TASK GOAL:
Every entry here needs to be repeated exactly.

Pixel coordinate grounding data
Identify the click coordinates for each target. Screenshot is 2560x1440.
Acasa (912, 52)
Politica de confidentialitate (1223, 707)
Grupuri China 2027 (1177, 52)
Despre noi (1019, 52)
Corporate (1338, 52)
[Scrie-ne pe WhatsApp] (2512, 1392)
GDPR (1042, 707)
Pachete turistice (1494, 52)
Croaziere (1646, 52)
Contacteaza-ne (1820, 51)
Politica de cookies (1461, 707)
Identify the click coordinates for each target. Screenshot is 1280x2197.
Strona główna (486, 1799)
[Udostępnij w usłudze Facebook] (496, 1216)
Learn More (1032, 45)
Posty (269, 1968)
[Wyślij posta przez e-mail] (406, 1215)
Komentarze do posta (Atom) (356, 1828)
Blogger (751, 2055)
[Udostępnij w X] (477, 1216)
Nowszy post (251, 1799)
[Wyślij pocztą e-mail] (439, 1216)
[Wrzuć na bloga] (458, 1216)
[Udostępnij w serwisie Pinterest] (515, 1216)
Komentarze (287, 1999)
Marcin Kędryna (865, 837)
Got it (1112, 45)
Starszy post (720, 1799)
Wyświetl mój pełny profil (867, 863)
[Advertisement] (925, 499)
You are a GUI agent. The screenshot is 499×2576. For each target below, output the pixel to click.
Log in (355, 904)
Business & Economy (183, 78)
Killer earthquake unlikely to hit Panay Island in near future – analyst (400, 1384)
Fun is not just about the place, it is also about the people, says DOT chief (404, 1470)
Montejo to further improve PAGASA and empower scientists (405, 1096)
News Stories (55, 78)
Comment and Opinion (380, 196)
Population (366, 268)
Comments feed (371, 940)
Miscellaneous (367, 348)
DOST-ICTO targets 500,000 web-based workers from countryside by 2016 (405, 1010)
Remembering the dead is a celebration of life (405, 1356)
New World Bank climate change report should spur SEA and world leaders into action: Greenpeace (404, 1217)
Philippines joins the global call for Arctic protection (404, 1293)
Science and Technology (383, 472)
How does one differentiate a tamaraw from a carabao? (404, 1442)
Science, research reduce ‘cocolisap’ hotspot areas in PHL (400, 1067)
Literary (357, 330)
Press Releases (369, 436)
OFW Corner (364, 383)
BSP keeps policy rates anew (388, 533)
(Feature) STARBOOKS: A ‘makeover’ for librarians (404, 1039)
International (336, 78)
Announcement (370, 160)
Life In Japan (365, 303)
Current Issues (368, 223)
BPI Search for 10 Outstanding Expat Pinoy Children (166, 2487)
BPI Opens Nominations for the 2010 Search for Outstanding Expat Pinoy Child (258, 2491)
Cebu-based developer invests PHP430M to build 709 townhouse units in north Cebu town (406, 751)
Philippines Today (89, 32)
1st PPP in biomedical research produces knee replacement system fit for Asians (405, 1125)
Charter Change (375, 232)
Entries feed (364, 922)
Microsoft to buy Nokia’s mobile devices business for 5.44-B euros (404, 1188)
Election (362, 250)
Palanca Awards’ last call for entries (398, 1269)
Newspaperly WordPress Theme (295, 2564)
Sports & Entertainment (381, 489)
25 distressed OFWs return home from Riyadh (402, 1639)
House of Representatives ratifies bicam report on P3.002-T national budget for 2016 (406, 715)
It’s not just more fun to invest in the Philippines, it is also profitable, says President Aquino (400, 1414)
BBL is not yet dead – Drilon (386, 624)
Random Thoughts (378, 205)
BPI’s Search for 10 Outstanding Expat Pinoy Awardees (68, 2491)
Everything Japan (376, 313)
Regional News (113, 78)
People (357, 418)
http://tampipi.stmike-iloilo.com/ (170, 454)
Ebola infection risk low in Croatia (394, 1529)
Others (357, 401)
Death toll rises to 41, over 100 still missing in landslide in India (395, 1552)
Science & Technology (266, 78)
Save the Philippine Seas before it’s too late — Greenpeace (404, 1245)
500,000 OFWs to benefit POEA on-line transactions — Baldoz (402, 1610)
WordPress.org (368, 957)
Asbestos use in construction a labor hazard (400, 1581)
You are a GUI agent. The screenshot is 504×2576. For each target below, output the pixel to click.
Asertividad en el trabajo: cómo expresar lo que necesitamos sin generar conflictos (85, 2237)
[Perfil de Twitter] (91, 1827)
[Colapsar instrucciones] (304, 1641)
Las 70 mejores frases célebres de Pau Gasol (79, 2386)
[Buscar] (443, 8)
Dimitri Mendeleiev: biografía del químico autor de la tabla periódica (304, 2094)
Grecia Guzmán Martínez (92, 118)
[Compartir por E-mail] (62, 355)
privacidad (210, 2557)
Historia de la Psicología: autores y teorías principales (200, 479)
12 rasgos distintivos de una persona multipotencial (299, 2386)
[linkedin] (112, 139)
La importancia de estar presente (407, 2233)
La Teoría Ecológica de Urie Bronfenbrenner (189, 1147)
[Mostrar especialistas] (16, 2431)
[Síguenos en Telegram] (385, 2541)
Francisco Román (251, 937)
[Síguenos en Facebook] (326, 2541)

EXPECTED ANSWER:
Identify the click coordinates for each target. Screenshot is 2560x1440.
Acasa (912, 52)
Politica de confidentialitate (1223, 707)
Grupuri China 2027 (1177, 52)
Despre noi (1019, 52)
Corporate (1338, 52)
[Scrie-ne pe WhatsApp] (2512, 1392)
GDPR (1042, 707)
Pachete turistice (1494, 52)
Croaziere (1646, 52)
Contacteaza-ne (1820, 51)
Politica de cookies (1461, 707)
Identify the click coordinates for each target. Screenshot is 1280x2197.
Strona główna (486, 1799)
[Udostępnij w usłudze Facebook] (496, 1216)
Learn More (1032, 45)
Posty (269, 1968)
[Wyślij posta przez e-mail] (406, 1215)
Komentarze do posta (Atom) (356, 1828)
Blogger (751, 2055)
[Udostępnij w X] (477, 1216)
Nowszy post (251, 1799)
[Wyślij pocztą e-mail] (439, 1216)
[Wrzuć na bloga] (458, 1216)
[Udostępnij w serwisie Pinterest] (515, 1216)
Komentarze (287, 1999)
Marcin Kędryna (865, 837)
Got it (1112, 45)
Starszy post (720, 1799)
Wyświetl mój pełny profil (867, 863)
[Advertisement] (925, 499)
You are a GUI agent. The screenshot is 499×2576. For each target below, output the pixel to click.
Log in (355, 904)
Business & Economy (183, 78)
Killer earthquake unlikely to hit Panay Island in near future – analyst (400, 1384)
Fun is not just about the place, it is also about the people, says DOT chief (404, 1470)
Montejo to further improve PAGASA and empower scientists (405, 1096)
News Stories (55, 78)
Comment and Opinion (380, 196)
Population (366, 268)
Comments feed (371, 940)
Miscellaneous (367, 348)
DOST-ICTO targets 500,000 web-based workers from countryside by 2016 (405, 1010)
Remembering the dead is a celebration of life (405, 1356)
New World Bank climate change report should spur SEA and world leaders into action: Greenpeace (404, 1217)
Philippines joins the global call for Arctic protection (404, 1293)
Science and Technology (383, 472)
How does one differentiate a tamaraw from a carabao? (404, 1442)
Science, research reduce ‘cocolisap’ hotspot areas in PHL (400, 1067)
Literary (357, 330)
Press Releases (369, 436)
OFW Corner (364, 383)
BSP keeps policy rates anew (388, 533)
(Feature) STARBOOKS: A ‘makeover’ for librarians (404, 1039)
International (336, 78)
Announcement (370, 160)
Life In Japan (365, 303)
Current Issues (368, 223)
BPI Search for 10 Outstanding Expat Pinoy Children (166, 2487)
BPI Opens Nominations for the 2010 Search for Outstanding Expat Pinoy Child (258, 2491)
Cebu-based developer invests PHP430M to build 709 townhouse units in north Cebu town (406, 751)
Philippines Today (89, 32)
1st PPP in biomedical research produces knee replacement system fit for Asians (405, 1125)
Charter Change (375, 232)
Entries feed (364, 922)
Microsoft to buy Nokia’s mobile devices business for 5.44-B euros (404, 1188)
Election (362, 250)
Palanca Awards’ last call for entries (398, 1269)
Newspaperly WordPress Theme (295, 2564)
Sports & Entertainment (381, 489)
25 distressed OFWs return home from Riyadh (402, 1639)
House of Representatives ratifies bicam report on P3.002-T national budget for 2016 (406, 715)
It’s not just more fun to invest in the Philippines, it is also profitable, says President Aquino (400, 1414)
BBL is not yet dead – Drilon (386, 624)
Random Thoughts (378, 205)
BPI’s Search for 10 Outstanding Expat Pinoy Awardees (68, 2491)
Everything Japan (376, 313)
Regional News (113, 78)
People (357, 418)
http://tampipi.stmike-iloilo.com/ (170, 454)
Ebola infection risk low in Croatia (394, 1529)
Others (357, 401)
Death toll rises to 41, over 100 still missing in landslide in India (395, 1552)
Science & Technology (266, 78)
Save the Philippine Seas before it’s too late — Greenpeace (404, 1245)
500,000 OFWs to benefit POEA on-line transactions — Baldoz (402, 1610)
WordPress.org (368, 957)
Asbestos use in construction a labor hazard (400, 1581)
You are a GUI agent. The screenshot is 504×2576. For each target below, output the pixel to click.
Asertividad en el trabajo: cómo expresar lo que necesitamos sin generar conflictos (85, 2237)
[Perfil de Twitter] (91, 1827)
[Colapsar instrucciones] (304, 1641)
Las 70 mejores frases célebres de Pau Gasol (79, 2386)
[Buscar] (443, 8)
Dimitri Mendeleiev: biografía del químico autor de la tabla periódica (304, 2094)
Grecia Guzmán Martínez (92, 118)
[Compartir por E-mail] (62, 355)
privacidad (210, 2557)
Historia de la Psicología: autores y teorías principales (200, 479)
12 rasgos distintivos de una persona multipotencial (299, 2386)
[linkedin] (112, 139)
La importancia de estar presente (407, 2233)
La Teoría Ecológica de Urie Bronfenbrenner (189, 1147)
[Mostrar especialistas] (16, 2431)
[Síguenos en Telegram] (385, 2541)
Francisco Román (251, 937)
[Síguenos en Facebook] (326, 2541)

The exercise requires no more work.